## Source text

--- START ---

Thurmond's daughter speaks
out; says telling secret has brought her peace of
mind
By JACOB JORDAN, Associated
Press Writer
COLUMBIA, S.C. (AP) -- The
78-year-old daughter of the late Sen. Strom Thurmond and
a black maid said Wednesday that now that she has come
forward to disclose her heritage, she is finally at
peace.
At a news conference in her native South
Carolina, Essie Mae Washington-Williams said she did not
come forward earlier because she didn't want to
jeopardize Thurmond's political career and family.
"Throughout his life and mine we respected each other.
... I was sensitive about his well-being and his
career."
"I am not bitter. I am not angry. In
fact, there is a great sense of peace that has come over
me in the past year," she said. "I feel as though a
great weight has been lifted. I am Essie Mae
Washington-Williams, and at last I feel completely
free."

--- END ---

## Data
--- START ---

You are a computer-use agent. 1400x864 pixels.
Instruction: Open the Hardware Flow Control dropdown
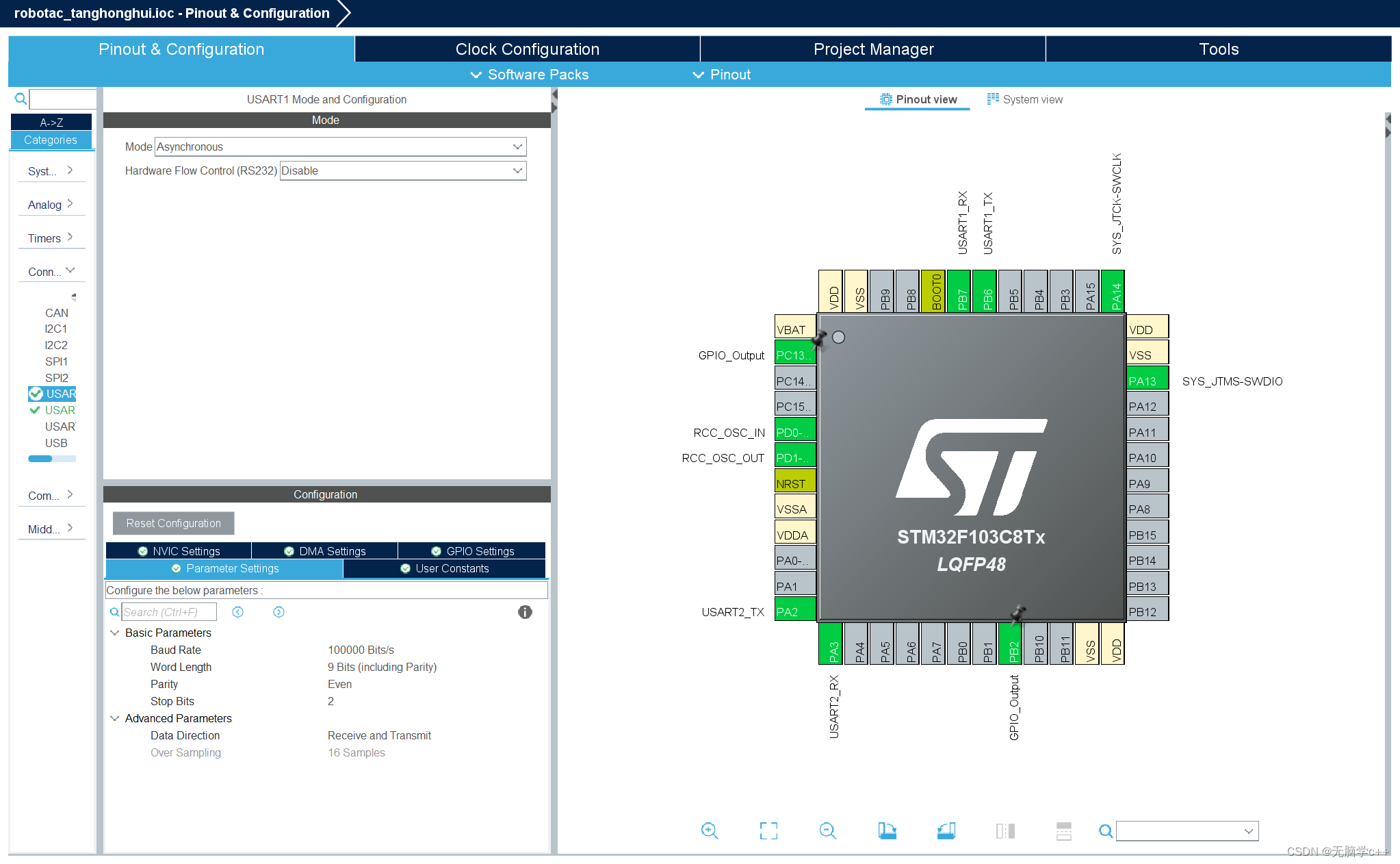click(x=402, y=170)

--- END ---

## What is asked
1. Using the article about Strom Thurmond's daughter, decide whether each statement agrees with it: (a) Washington-Williams is 78 years old. (b) She says she feels bitter. (c) The news conference took place outside South Carolina. Answer yes or no for each and quote the deciding words.
2. Pick up the article about Strom Thurmond's daughter where it stops and write the next part.

## Solved tasks
1.
(a) Yes: "The 78-year-old daughter of the late Sen. Strom Thurmond"
(b) No: "I am not bitter. I am not angry."
(c) No: "At a news conference in her native South Carolina"

2.
Williams announced last weekend she is the
illegitimate daughter of Thurmond, a former
segregationist, and Carrie Butler, a maid for the
Thurmond family. Thurmond was 22 and Butler was 16 when
Williams was born in 1925.
"I knew him beyond his public
image," Williams said. "Certainly never did like the
idea that he was a segregationist, but there was nothing
I could do about it. That was his life."
However,
Williams said, Thurmond never denied she was his
daughter and gave her money throughout her life. She
also said there were others who knew. "All of them on
his staff knew exactly who I was," she
said.
Williams is a retired teacher living in Los
Angeles. She said she has four children, 13
grandchildren and four
great-grandchildren.
Thurmond's family said
Monday they acknowledge Williams' claim, and the former
senator's oldest son, U.S. Attorney Strom Thurmond Jr.,
said he would like to meet his half sister and start a
relationship.
Williams said Wednesday she, too,
would like to meet Thurmond's other
children.
After Thurmond died in June at age 100,
Williams said she began to think about ending "all the
speculation and questions" about the long-rumored
relationship.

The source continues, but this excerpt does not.